*** Opening Provided entries ***

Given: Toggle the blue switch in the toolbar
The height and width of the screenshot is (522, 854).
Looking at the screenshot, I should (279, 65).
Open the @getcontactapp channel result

*** Closing Provided entries ***
*** Opening Provided entries ***

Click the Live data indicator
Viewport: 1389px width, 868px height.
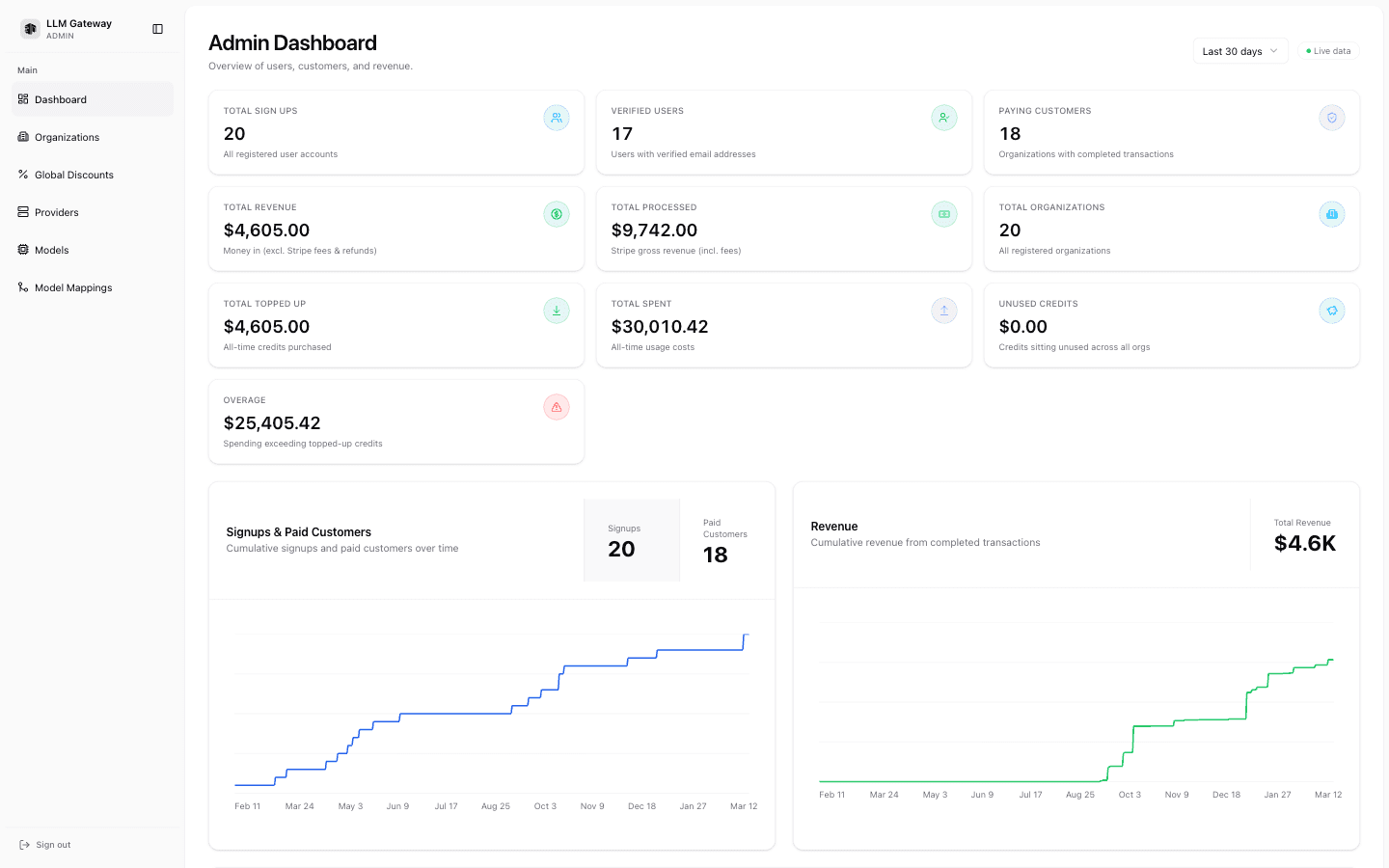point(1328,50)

*** Closing Provided entries ***

There is a line with "Given: Toggle the blue switch in the toolbar" and a line with "Open the @getcontactapp channel result" above. Copy exactly those two lines and all lines between them, with nothing else.

» **Task response**
Given: Toggle the blue switch in the toolbar
The height and width of the screenshot is (522, 854).
Looking at the screenshot, I should (279, 65).
Open the @getcontactapp channel result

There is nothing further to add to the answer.